VB: You said that nature is the most important of all your inspirations. But when I look at many of your drawings, even landscapes, they are represented in black and white tones. Your nature is nonrepresentational, right?
Zhu Pei: Sure, people typically associate nature with green colour, with mountains and the forest. But today most people live in cities. In my work, I don’t emphasise physical nature, unlike so many other architects who try to mimic nature literally, with greenery that covers their architecture, which is a counter Chinese idea. That is not real nature. I never try to make my architecture look like nature. It is impossible anyway. No architecture can be like nature. The idea is to respond to nature, not to copy it. For example, many good ideas can be learned from traditional houses with tall courtyards, solid walls, and small windows as a response to a hot and humid climate. So, for me nature is attitude; it is all about our attitude towards how we respond to the climate. Architecture should be our direct response to nature and about how we want to build our relationship with it. Also, I don’t like buildings that express technology or cover themselves in expensive, shiny materials. That’s very pretentious.
“I believe in questions that are eternal”
In conversation with Dong Gong (b. 1972) of Vector Architects, Beijing
Vector Architects’ studio in Beijing, December 11, 2018.
VB: You compare your design process to a chemical reaction. What are the key ingredients that you rely on from project to project?
Dong Gong: Every project is a painful process to me. Because when you just start there are so many unknowns – you don’t know enough about the site, program, and you don’t have enough imagination about the potential spatial qualities. So, it is bits and pieces of issues that are in front of you. For me the only way to find a solution is to spend time by sketching and modeling one option after another. It is easy to think about architecture as a creation of physical objects. But there is no end to it. You cannot finish architecture. Architecture will keep growing by itself; it will age, change use, and so on. Architecture never reveals itself. Something else is always reveled through it. The most powerful architecture is never about itself but what you can observe through it. What can space connect you to? The spirit, power, and meaning of architecture should be felt by people.

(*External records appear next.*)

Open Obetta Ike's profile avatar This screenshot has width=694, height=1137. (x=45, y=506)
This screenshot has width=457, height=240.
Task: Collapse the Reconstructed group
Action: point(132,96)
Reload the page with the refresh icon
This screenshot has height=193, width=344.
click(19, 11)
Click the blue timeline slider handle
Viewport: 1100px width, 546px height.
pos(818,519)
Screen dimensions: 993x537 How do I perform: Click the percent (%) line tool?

My work is about testing ideas. I don’t get distracted with inspirations. Now I am asking deeper questions and I try to stretch my abilities to create architecture. I don’t have confidence to say that my work is progressing, but my architecture has been transforming. I am consciously throwing away what I already know or what I am very good at. Being too comfortable and sure of what you do is dangerous. I think artists do their best work when they are searching when they struggle. A good building should provide a feeling of intimacy. It is important not to go too far and not to turn a building into a spectacle. I think the important question is this – what is the problem? I believe in questions that are eternal. I believe the issues we need to address are fundamental – it is about our body, scale, physical limitations, and senses.
“Is a new revolution possible today?”
In conversation with Zhang Ke (b. 1970) of ZAO/standardarchitecture, Beijing
ZAO/standardarchitecture studio in Beijing, December 20, 2018.

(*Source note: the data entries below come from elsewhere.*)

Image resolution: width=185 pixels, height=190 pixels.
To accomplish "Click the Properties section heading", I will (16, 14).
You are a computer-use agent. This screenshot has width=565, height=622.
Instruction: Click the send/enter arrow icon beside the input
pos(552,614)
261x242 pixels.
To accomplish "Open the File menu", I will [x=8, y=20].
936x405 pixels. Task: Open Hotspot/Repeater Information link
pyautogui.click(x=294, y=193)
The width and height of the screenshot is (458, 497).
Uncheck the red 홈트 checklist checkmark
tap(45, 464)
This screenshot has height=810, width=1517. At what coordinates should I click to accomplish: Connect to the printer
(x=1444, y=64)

VB: A couple of years ago you had an exhibition at Aedes in Berlin called Contemplating with the Basics. What was the main idea for that show and why did you choose such a basic title?
Zhang Ke: We exhibited several of our projects, in which we combined living and working models. We contemplated what is possible. I think that every new generation of architects needs to revisit this very basic question about architecture – why we build? Of course, we need housing, offices, cultural buildings, infrastructure. But beyond that, how do we mark our time? By asking these fundamental questions we will achieve different results and enrich architecture. Bauhaus architecture was a great revolution against historical styles. Architects then needed to create a radical shift to reflect on the revolution in their own technological age of the machine. Is a new revolution possible today? The most important thing is to question everything and develop a position.